[Your goal] Put the lines below into a numbered list, beginning at the line that contains "Click the ZMA chipbreaker insert image" and stopping after the line that contains "tap(581, 1252)". Leave out any blank lines.

[Records for this exercise]
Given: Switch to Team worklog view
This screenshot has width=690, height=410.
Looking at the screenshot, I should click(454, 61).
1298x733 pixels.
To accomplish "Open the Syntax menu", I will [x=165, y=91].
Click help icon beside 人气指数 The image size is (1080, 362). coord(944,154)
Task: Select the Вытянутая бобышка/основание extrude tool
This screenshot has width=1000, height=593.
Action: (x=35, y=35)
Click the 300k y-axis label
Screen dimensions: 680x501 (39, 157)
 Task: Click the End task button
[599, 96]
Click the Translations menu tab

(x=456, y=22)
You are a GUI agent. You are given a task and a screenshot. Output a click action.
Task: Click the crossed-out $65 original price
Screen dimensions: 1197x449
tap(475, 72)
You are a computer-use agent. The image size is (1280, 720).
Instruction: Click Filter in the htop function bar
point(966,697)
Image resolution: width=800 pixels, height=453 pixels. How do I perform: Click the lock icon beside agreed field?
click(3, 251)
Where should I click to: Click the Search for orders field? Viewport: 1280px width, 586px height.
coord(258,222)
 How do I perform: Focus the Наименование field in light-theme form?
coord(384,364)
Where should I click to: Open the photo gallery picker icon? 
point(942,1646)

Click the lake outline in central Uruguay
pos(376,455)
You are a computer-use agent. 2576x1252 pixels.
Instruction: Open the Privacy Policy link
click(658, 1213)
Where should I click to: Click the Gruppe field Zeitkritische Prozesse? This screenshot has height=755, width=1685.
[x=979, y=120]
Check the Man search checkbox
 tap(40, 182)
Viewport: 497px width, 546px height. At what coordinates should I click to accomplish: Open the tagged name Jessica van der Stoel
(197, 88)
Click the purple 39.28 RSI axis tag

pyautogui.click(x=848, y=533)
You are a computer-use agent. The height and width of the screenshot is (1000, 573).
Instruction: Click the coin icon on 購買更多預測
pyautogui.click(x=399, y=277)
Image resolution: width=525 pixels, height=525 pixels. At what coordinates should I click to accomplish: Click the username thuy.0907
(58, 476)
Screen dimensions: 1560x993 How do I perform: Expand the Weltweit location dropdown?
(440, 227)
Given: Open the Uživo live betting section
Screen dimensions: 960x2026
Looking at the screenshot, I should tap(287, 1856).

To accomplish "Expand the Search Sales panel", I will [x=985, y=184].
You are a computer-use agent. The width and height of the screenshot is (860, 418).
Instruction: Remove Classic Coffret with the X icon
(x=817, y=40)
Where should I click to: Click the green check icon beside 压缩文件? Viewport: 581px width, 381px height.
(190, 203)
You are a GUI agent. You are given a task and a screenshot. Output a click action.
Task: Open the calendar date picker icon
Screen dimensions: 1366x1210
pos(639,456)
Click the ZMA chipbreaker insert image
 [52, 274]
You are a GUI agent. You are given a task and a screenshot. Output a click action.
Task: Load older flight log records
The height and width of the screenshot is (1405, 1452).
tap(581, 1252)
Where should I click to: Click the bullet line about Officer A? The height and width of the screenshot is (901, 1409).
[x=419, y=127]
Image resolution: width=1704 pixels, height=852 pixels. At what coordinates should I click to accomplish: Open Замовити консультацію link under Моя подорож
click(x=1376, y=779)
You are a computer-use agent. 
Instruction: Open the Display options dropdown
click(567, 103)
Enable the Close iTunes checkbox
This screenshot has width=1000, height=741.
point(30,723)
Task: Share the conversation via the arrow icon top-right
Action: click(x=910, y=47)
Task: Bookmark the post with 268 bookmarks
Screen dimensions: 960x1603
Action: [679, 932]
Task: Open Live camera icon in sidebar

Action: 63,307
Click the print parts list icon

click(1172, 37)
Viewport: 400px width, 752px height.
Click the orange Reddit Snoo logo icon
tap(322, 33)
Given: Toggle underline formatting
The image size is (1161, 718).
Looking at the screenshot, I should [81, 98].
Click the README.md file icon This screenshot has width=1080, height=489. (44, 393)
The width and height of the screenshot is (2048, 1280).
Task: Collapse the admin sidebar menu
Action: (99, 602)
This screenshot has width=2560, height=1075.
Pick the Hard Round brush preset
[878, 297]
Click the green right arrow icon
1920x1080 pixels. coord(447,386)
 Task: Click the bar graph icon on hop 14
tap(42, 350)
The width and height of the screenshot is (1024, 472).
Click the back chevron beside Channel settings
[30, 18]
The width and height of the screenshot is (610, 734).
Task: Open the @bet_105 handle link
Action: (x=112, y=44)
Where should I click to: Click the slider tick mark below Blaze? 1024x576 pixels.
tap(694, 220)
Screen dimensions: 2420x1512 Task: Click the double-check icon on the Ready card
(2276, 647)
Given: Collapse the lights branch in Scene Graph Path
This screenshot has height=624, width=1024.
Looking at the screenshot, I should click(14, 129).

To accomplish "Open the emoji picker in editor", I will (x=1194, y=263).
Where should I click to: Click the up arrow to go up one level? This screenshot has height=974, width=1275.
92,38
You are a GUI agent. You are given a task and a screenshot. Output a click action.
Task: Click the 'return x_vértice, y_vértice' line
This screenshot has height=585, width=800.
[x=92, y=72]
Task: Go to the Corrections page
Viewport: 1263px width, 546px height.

[Reply to the task]
1. Click the ZMA chipbreaker insert image
2.  [52, 274]
3. You are a GUI agent. You are given a task and a screenshot. Output a click action.
4. Task: Load older flight log records
5. The height and width of the screenshot is (1405, 1452).
6. tap(581, 1252)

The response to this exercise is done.